▶ _WHAT YOU ARE ASKED TO DO_:
Excluding pictures, what does the listing below contain from the line with "Given: Click the RADIUS sidebar icon" up to and including the line with "The image size is (1257, 952).", word for word?

_ _ _ _ _

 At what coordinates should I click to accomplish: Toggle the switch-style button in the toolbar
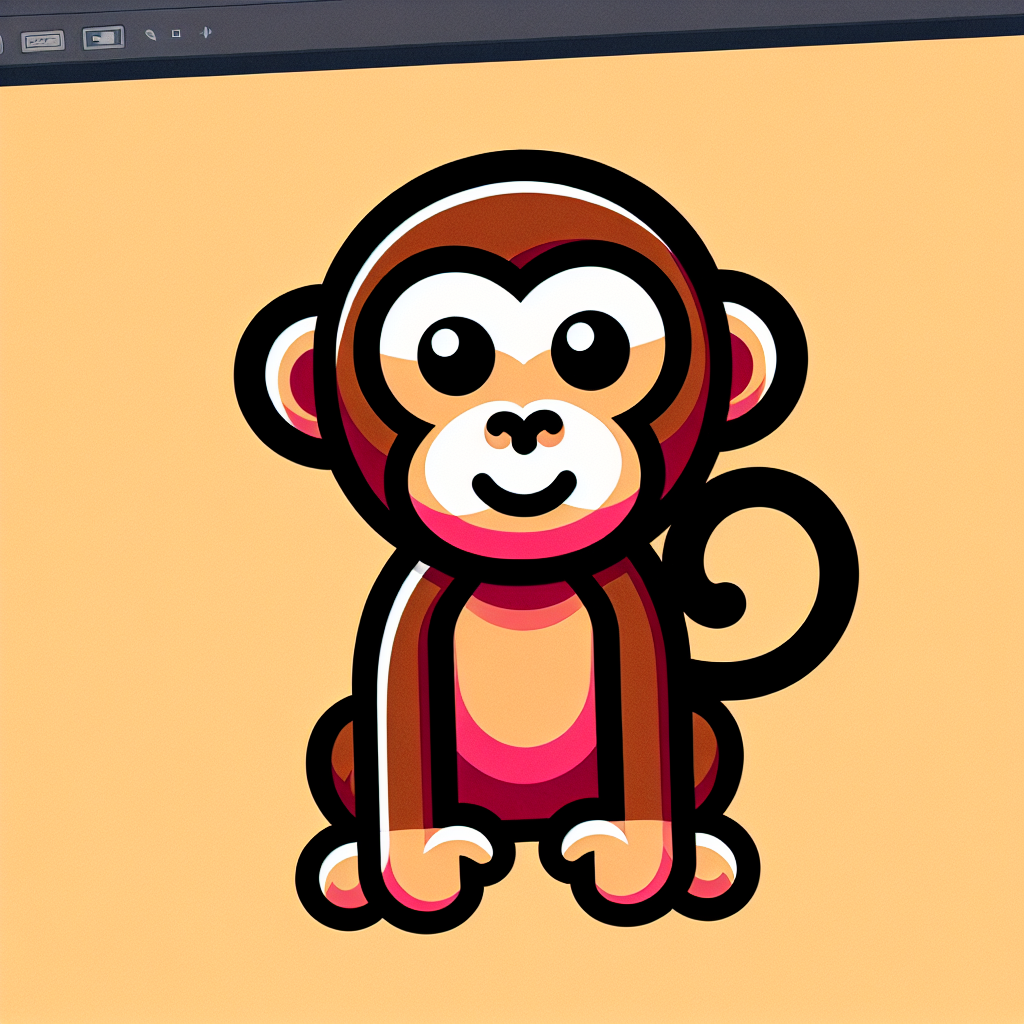point(102,38)
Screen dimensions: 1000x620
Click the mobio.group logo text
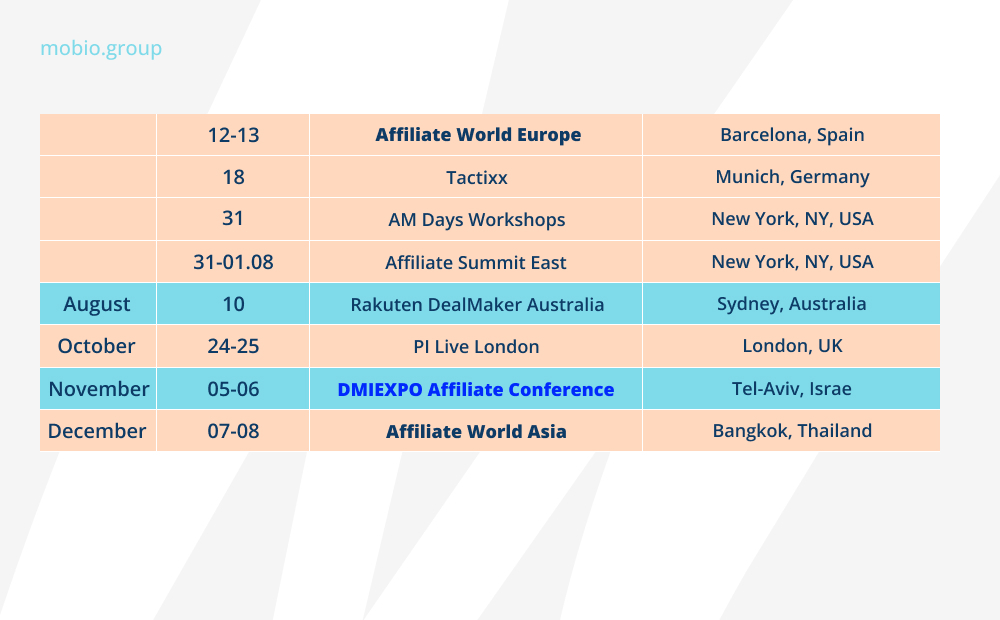101,48
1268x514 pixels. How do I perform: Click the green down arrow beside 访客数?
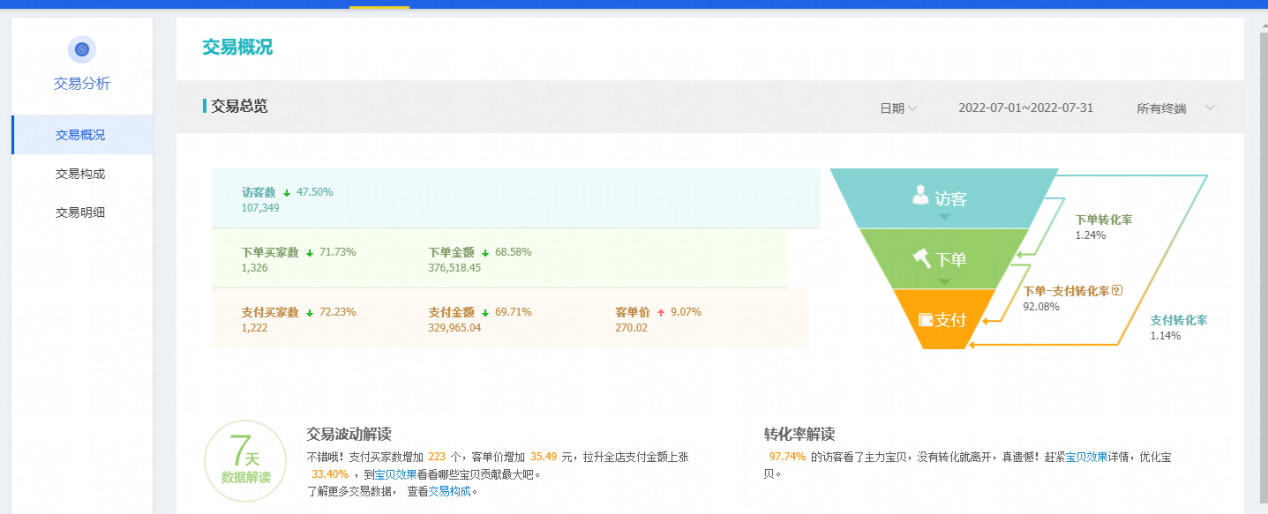[286, 192]
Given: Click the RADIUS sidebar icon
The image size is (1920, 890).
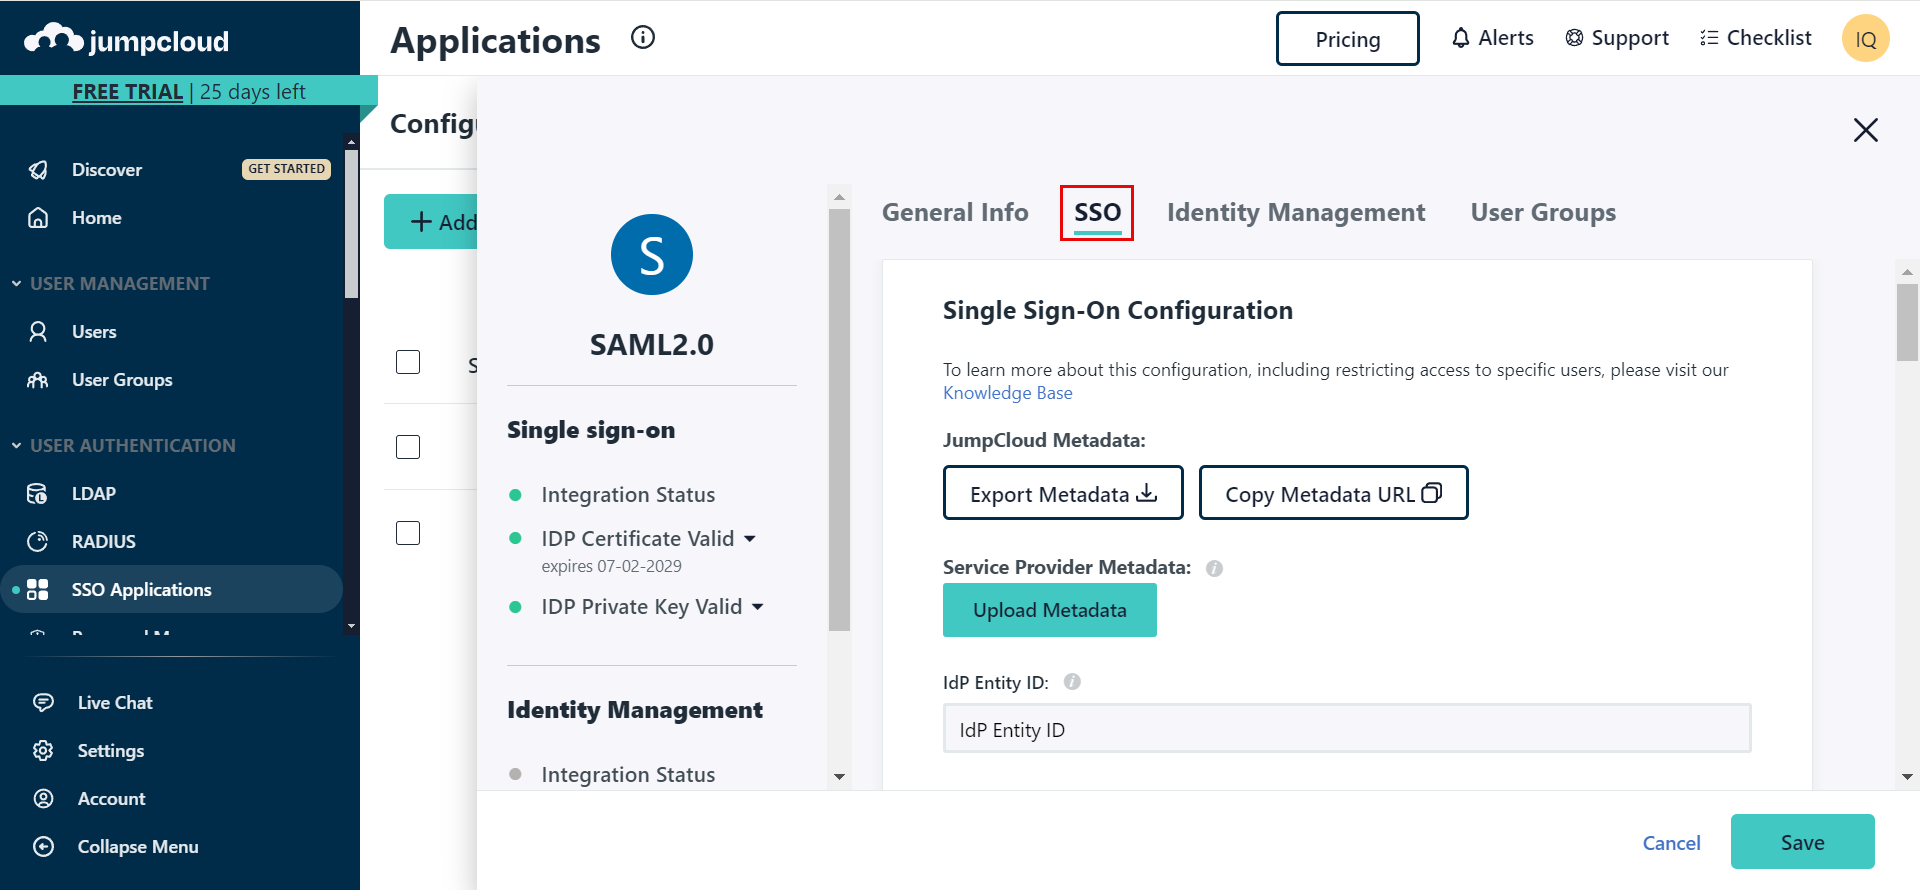Looking at the screenshot, I should (x=38, y=542).
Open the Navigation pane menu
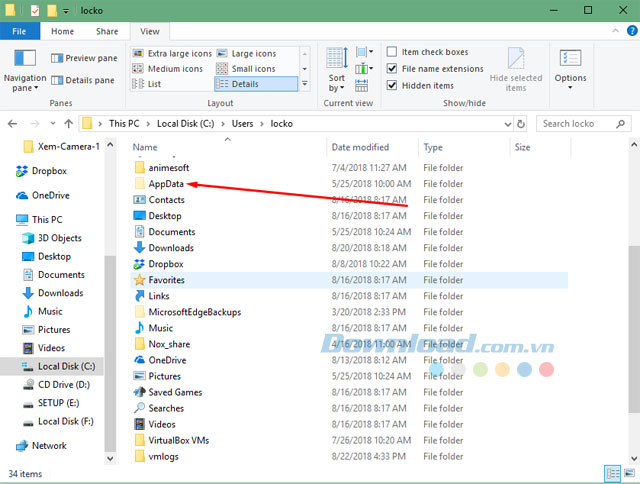The height and width of the screenshot is (484, 640). 25,68
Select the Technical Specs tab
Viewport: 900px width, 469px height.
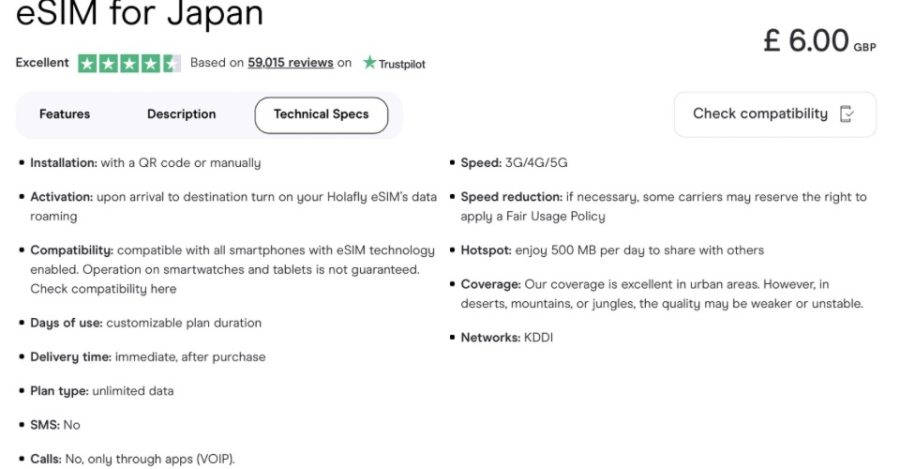321,115
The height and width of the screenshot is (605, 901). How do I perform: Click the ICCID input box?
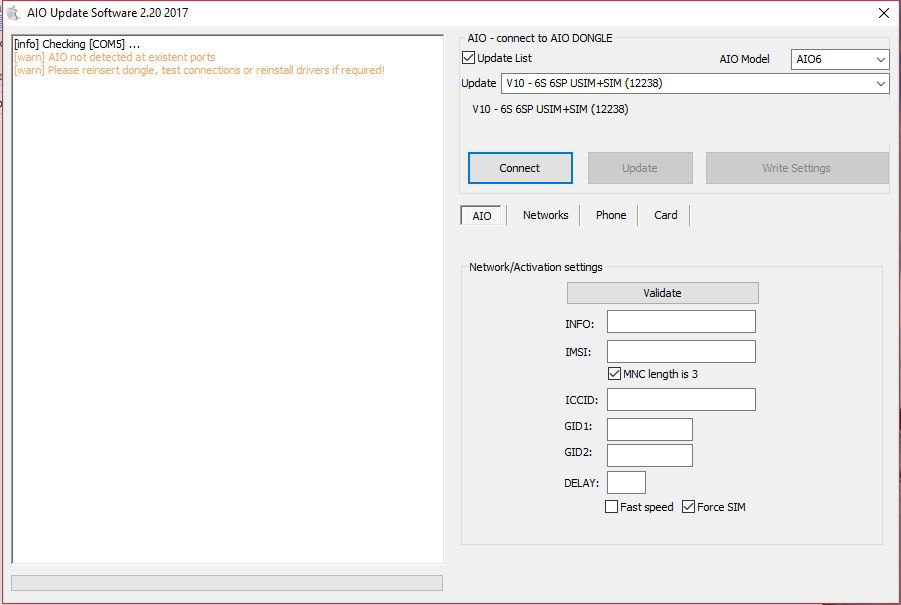click(x=681, y=400)
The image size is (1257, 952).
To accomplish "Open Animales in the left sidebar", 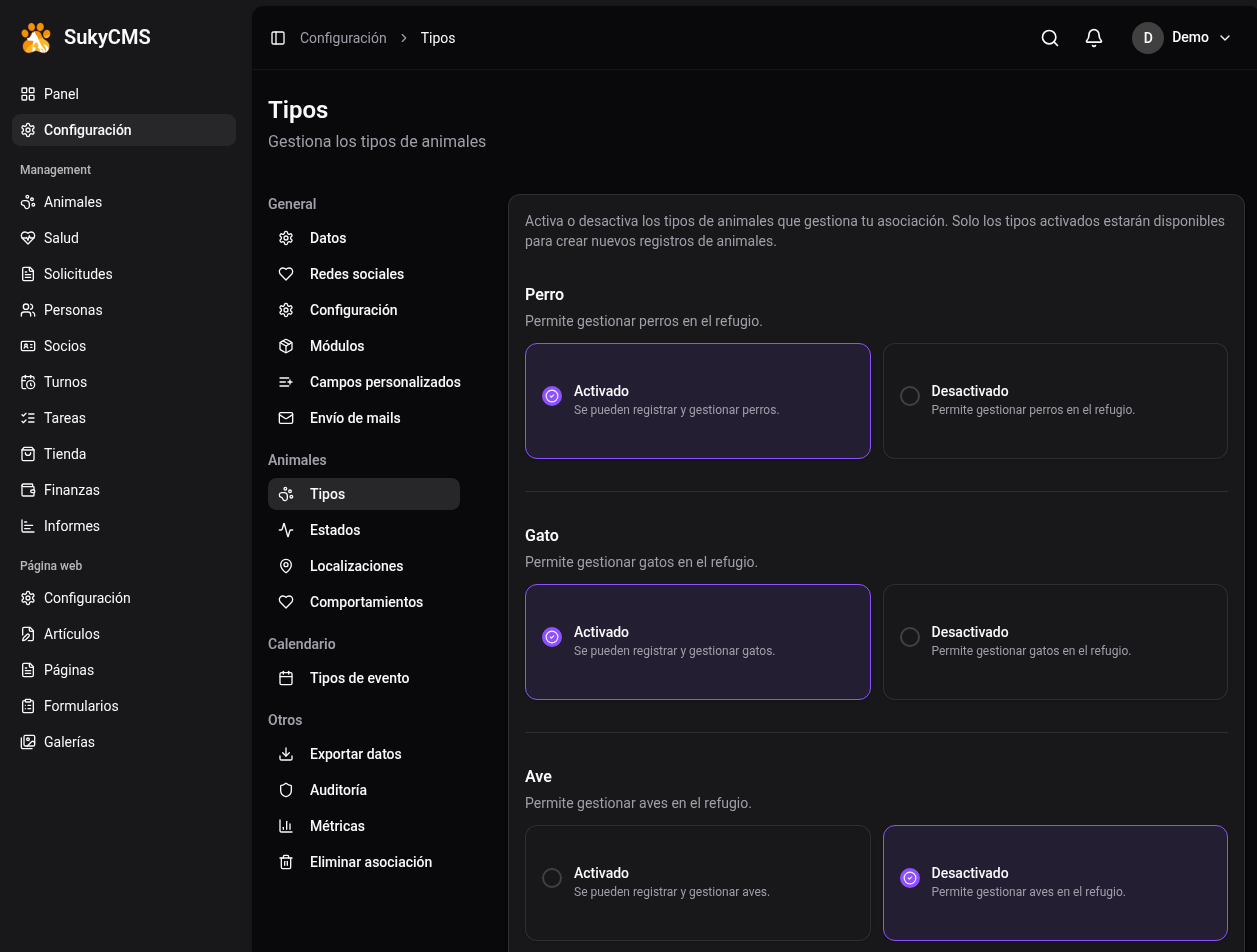I will pos(72,202).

_ _ _ _ _

▶ _YOUR RESPONSE_:
Given: Click the RADIUS sidebar icon
The image size is (1920, 890).
Looking at the screenshot, I should (x=38, y=542).
Open the Navigation pane menu
The height and width of the screenshot is (484, 640). 25,68
Select the Technical Specs tab
Viewport: 900px width, 469px height.
321,115
The height and width of the screenshot is (605, 901). How do I perform: Click the ICCID input box?
click(x=681, y=400)
The image size is (1257, 952).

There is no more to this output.